Lincolndale is a hamlet and census-designated place (CDP) located in the town of Somers in Westchester County, New York, (along the Westchester County-Putnam County border) United States. As of the 2020 census, Lincolndale had a population of 1,504.
==Geography==
Lincolndale is located at (41.338983, -73.725756).

According to the United States Census Bureau, the hamlet has a total area of 2.6 km2, of which 2.5 km2 is land and 0.1 sqkm, or 4.15%, is water.

==Demographics==

At the 2000 census there were 2,018 people, 717 households, and 590 families residing in the hamlet. The population density was 1,441.2 PD/sqmi. There were 742 housing units at an average density of 529.9 /sqmi. The racial makeup of the hamlet was 96.68% White, 0.74% African American, 0.05% Native American, 1.39% Asian, 0.15% from other races, and 0.99% from two or more races. Hispanic or Latino of any race were 2.58%.

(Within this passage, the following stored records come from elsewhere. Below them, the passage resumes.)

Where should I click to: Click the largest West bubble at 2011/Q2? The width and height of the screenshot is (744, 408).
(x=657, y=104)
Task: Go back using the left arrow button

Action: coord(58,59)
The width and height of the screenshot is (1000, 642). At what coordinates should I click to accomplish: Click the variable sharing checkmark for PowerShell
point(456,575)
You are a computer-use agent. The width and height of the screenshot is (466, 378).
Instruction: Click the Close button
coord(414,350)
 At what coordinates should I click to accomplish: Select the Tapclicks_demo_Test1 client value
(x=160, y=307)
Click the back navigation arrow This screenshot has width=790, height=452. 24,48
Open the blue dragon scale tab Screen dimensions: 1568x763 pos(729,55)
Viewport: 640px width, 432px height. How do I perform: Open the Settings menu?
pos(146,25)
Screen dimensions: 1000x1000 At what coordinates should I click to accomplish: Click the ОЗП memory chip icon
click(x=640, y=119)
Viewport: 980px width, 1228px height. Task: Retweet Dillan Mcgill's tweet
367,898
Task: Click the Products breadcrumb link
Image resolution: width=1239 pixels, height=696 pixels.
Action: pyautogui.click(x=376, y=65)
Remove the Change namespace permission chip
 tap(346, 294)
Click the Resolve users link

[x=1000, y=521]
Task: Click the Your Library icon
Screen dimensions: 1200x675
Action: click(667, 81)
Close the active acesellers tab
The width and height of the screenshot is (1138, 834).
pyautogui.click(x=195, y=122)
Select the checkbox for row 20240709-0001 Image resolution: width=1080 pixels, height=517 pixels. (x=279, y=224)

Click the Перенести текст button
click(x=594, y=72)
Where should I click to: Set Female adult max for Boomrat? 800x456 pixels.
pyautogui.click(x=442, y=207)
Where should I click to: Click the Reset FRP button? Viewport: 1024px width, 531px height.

Of the 717 households, 43.8% had children under the age of 18 living with them, 70.0% were married couples living together, 8.9% had a female householder with no husband present, and 17.6% were non-families. 14.6% of households were one person, and 5.4% were one person aged 65 or older. The average household size was 2.81 and the average family size was 3.12.

In the hamlet the population was spread out, with 27.8% under the age of 18, 4.7% from 18 to 24, 33.0% from 25 to 44, 24.9% from 45 to 64, and 9.6% 65 or older. The median age was 38 years. For every 100 females, there were 95.9 males. For every 100 females age 18 and over, there were 91.8 males.

The median household income was $89,087 and the median family income was $96,290. Males had a median income of $66,875 versus $50,938 for females. The per capita income for the hamlet was $36,024. About 1.4% of families and 0.8% of the population were below the poverty line, including none of those under the age of 18, or over 65.

Historical population
| Census | Pop. | Note | %± |
| 2020 | 1,504 |  | — |
U.S. Decennial Census

==Education==
Somers Central School District is the area school district.